Alice In Wonderland


Film Alice In Wonderland langsung berada di puncak tangga box office pada Minggu perdana penayangannya. Diestimasikan film berformat 3D garapan sutradara Tim Burton itu, meraup pemasukan sebesar 116.3 juta Dollar AS, hanya di wilayah pemutaran AS saja. Sedangkan pemasukan di seluruh dunia, mencapai angka 210.3 juta Dollar AS.

Film yang antara lain dibintangi aktor watak Johnny Depp, dan Anne Hathaway itu, dari awal pembuatannya memang sudah menjadi bahan pembicaraan. Karena selain faktor sutradaranya yang eksentrik, Alice dibuat dengan melaraskan antara teknik realisme, dan teknis animasi, serta disempurnakan dengan program mutakhir CGI, dengan menelan biaya lebih dari 200 juta Dolar AS.

Sebenarnya, pada mulanya film ini diproduksi dalam format 2D, sebelum akhirnya disesuaikan dalam format teknologi 3D, untuk memberikan dampak kepuasan penontonnya. Dengan harapan, dapat menyedot lebih banyak penonton ke gedung bioskop, sebagaimana yang terjadi pada film berteknologi sejenis, Avatar.

Keperkasaan Alice, yang beranjak dari kisah novelis Inggris, Lewis Carrol tahun 1865 itu, membuat film triller tentang aksi polisi berjudul Brooklyn's Finest berada di posisi runner up. Setelah itu, jawara dua Minggu berturut-turut Shutter Island mengekor dibelakangnya.

Pada posisi empat dan sepuluh besar lainnya adalah film Cop Out, Avatar, The Crazies, Percy Jackson and the Olympians: The Lightning Thief, Valentine's Day, Crazy Heart, dan Dear John.

Film Alice In Wonderland berkisah tentang seorang gadis bernama Alice yang terjatuh ke dalam lubang kelinci. Melalui lubang ajaib itulah, Alice berjumpa dengan sosok-sosok aneh bin ajaib yang akan menuntunnya pada petualangan seru.

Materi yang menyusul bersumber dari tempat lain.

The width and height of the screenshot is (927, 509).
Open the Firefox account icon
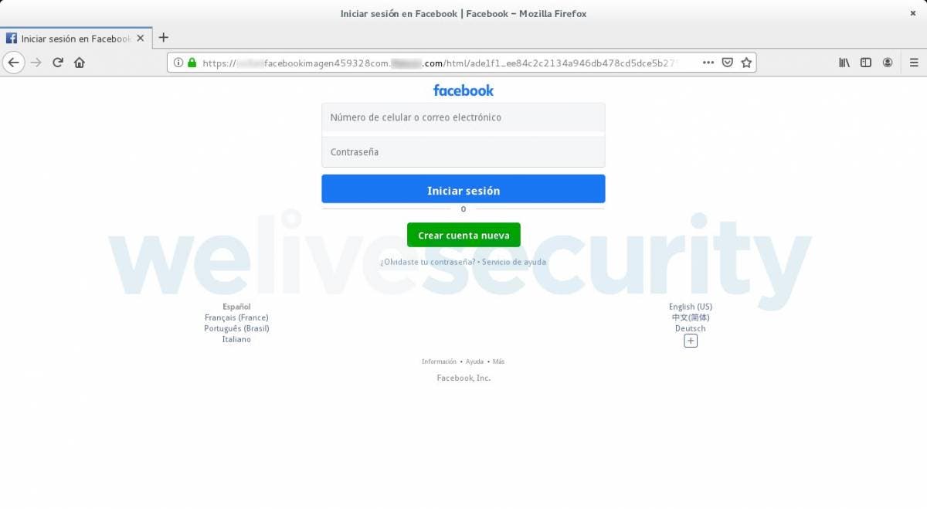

Sosok-sosok yang berada di lubang kelinci itu, dalam ilmu susastra, sebagaimana dikatakan para pemerhati film Hollywood, adalah sosok-sosok non-sense. Yang ada karena diadakan oleh pengarangnya, kemudian dihidupkan dengan luar biasa oleh sutradara, Tim Burton.

Anehnya, dalam pemutaran perdananya di Inggris, film ini langsung menuai boikot. Karena alasan sepihak produser Alice In Wonderland, yang akan mempercepat memproduksi versi DVD-nya. Dalam hukum dagang yang berlaku di Inggris, open window, atau penayangan film bioskop dalam bentuk DVD bisa dilakukan jika telah melalui durasi tayang di bioskop selama 17 Minggu waktu tayang.

Namun, karena alasan bisnis, diantaranya maraknya pembajakan lewat dunia maya, Alice akan diproduksi dalam bentuk DVD hanya 12 Minggu setelah ditayangkan di bioskop. Hal itulah, yang memantik kemarahan para pemilik jaringan bioskop di Inggris. Langkah pemilik jaringan bioskop di Inggris itu, juga dilakukan oleh para pemilik bioskop di Italia, Irlandia dan Belanda.